Ho lasciato questa interessantissima compagnia giusto in tempo per prendere l’ultimo traghetto da Karaköy per Kadiköy. Luca intanto, almeno lui, si è sistemato.
Io invece sono per stanotte ancora a Kadiköy, dagli amici di Özhan, che questa notte la trascorre in viaggio in treno da Ankara a Istanbul. Arriverà domattina presto alla stazione Haidarpasa, proprio qui dietro l’angolo.
Özhan è la mia soluzione per l’interprete dal Turco all’Inglese. Ma lui ancora non lo sa. Glielo proporrò domattina. Anzi vorrei proprio coinvolgerlo maggiormente nel nostro lavoro.
Quanto al mio pernottamento, per noi che ci ostiniamo ad evitare alberghi per ragioni di filosofia e di cassa, qualcosa accadrà.
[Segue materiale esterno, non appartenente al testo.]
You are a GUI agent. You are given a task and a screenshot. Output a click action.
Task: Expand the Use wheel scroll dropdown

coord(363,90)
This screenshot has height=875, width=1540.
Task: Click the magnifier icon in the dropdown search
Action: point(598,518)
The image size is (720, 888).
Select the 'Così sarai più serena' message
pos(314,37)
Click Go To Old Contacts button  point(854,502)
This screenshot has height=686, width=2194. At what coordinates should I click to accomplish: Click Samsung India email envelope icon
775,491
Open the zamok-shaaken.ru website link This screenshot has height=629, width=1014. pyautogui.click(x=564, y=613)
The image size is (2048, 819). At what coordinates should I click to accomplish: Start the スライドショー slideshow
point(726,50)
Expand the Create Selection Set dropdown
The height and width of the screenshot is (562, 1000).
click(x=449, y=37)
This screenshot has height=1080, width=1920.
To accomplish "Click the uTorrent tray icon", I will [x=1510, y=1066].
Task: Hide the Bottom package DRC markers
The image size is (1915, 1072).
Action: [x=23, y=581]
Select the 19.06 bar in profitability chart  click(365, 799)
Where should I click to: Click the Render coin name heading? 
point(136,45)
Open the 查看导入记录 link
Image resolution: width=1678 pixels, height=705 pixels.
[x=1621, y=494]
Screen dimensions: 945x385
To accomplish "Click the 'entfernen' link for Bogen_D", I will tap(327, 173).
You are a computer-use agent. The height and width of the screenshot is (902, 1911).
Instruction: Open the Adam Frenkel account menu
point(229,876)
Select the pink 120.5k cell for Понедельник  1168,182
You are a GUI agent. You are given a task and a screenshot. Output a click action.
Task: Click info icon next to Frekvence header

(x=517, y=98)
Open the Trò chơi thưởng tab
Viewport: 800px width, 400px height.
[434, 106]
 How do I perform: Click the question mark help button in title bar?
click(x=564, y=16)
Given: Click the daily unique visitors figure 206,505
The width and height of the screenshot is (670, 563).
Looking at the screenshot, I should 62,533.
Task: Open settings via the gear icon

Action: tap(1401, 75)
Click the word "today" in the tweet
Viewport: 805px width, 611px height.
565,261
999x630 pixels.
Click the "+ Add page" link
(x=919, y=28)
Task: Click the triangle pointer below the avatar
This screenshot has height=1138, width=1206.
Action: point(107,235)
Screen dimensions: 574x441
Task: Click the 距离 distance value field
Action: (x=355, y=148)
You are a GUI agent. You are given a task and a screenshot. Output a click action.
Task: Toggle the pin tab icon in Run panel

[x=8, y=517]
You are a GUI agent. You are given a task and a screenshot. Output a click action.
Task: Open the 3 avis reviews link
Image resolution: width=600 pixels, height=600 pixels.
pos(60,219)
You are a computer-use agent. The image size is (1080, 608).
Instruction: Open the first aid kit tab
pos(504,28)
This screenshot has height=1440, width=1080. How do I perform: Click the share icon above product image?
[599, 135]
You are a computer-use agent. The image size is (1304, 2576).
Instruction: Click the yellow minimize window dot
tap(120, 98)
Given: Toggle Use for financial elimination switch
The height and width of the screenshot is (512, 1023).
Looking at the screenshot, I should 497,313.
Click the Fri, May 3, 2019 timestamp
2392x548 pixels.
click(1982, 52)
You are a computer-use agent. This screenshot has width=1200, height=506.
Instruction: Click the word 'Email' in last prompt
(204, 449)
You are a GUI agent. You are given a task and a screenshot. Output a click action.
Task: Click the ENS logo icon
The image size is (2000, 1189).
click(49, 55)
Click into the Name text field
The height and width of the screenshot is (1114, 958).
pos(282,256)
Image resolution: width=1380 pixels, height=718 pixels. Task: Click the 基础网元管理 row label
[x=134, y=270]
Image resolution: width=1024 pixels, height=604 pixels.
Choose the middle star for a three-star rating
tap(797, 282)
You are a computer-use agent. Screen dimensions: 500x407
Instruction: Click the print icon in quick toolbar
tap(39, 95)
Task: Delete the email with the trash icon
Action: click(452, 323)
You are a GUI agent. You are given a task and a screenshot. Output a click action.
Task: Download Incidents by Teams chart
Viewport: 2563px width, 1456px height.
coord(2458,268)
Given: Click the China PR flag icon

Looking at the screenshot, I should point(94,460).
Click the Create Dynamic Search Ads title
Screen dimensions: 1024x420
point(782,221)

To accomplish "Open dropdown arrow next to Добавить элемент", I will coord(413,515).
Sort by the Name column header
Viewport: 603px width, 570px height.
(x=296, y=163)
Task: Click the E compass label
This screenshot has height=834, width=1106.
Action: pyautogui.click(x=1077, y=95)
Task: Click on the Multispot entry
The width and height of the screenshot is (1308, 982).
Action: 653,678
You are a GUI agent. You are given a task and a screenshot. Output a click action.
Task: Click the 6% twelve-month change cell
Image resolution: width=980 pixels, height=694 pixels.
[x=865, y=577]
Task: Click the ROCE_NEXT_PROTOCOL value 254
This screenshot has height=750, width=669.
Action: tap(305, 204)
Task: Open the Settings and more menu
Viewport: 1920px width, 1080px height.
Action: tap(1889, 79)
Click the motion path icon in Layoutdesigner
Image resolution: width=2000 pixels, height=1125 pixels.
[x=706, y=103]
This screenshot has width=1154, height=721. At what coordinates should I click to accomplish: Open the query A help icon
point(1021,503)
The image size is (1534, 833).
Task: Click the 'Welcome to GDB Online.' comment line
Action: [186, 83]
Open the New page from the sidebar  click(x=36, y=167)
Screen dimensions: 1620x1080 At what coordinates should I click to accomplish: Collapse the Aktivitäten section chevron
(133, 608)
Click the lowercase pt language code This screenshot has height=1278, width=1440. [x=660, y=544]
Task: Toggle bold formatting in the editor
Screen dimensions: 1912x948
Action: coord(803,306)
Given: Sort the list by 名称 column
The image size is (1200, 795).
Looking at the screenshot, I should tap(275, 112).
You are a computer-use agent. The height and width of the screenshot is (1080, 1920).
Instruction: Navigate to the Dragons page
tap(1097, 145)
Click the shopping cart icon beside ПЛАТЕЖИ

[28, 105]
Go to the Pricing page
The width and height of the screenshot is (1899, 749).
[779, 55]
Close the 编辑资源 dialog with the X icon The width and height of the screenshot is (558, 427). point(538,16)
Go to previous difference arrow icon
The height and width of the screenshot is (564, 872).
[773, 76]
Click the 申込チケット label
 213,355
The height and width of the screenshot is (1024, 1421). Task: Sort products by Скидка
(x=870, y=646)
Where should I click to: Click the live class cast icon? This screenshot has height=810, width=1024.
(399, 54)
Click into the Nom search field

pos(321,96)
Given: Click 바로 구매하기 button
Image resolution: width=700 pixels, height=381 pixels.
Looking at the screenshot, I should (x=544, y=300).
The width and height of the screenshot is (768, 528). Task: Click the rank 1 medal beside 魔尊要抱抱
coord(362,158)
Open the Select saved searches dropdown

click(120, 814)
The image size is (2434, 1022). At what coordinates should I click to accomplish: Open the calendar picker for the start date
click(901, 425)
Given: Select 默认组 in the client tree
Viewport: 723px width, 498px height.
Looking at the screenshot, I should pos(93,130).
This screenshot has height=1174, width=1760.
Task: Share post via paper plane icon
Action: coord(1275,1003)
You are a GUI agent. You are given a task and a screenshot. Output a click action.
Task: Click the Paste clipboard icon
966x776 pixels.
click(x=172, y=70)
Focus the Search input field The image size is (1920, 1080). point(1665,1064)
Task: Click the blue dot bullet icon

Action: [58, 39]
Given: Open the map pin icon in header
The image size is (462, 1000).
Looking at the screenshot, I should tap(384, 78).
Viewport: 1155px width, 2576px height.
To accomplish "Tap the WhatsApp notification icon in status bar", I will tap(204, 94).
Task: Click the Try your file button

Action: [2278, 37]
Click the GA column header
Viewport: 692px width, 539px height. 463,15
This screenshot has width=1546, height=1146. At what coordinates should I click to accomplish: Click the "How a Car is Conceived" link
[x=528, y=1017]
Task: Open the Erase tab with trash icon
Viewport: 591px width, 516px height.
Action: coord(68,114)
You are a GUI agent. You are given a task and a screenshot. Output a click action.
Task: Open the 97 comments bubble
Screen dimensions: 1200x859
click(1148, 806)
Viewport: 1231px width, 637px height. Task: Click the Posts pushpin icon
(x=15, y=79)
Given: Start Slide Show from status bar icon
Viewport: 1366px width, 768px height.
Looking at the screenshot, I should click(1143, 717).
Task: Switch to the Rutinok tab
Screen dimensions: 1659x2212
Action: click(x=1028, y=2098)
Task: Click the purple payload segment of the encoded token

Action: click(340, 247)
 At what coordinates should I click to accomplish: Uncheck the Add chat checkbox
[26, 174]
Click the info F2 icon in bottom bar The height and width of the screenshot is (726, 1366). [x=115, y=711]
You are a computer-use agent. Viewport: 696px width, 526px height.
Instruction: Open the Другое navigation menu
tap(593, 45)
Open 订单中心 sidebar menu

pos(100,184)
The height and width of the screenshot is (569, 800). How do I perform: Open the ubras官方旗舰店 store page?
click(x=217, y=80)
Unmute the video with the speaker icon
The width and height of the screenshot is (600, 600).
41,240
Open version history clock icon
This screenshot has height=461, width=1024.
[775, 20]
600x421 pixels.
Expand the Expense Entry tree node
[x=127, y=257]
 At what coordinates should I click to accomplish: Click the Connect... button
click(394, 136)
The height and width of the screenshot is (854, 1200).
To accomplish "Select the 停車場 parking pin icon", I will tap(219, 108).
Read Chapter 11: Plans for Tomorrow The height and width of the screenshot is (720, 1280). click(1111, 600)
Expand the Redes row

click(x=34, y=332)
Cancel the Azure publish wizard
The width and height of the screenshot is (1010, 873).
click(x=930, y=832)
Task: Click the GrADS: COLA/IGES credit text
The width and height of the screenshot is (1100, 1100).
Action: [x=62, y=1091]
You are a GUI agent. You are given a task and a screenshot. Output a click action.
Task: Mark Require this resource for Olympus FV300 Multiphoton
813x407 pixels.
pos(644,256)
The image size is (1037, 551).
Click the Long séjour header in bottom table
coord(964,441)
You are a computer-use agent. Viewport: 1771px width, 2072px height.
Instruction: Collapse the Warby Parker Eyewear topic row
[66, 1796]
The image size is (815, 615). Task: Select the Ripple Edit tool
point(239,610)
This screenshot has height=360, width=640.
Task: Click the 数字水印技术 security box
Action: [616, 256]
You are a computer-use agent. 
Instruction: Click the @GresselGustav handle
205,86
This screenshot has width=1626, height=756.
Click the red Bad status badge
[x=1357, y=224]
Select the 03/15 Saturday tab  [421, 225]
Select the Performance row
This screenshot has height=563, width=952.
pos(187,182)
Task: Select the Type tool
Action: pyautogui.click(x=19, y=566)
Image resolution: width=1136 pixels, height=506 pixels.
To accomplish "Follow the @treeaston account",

Il viaggio spesso trova da sé le soluzioni. E’ quella pazienza di cui parlavo in apertura. In pratica in queste 2 notti ho dormito nel letto di Özhan. Ora che lui domani torna, essendone il legittimo proprietario, dovrò cercarmene un altro. Ma qualcosa succederà, lo so.
Anzi. Non solo. Il ritorno previsto per domenica dovrà essere per forza di cose posticipato. A lunedì. Oppure anche in seguito se non troverò un volo disponibile. Ma è proprio quando le porte sembrano sbarrarsi una dietro l’altra che si avverte che il viaggio sta covando qualcosa di impensabile. E lui, il Viaggio, mette alla prova. Si aspetta solamente che si abbia fiducia di lui, anche nei momenti più difficili. Ma poi sa sempre come ricompensare di questa fiduciosa attesa, di questa pazienza.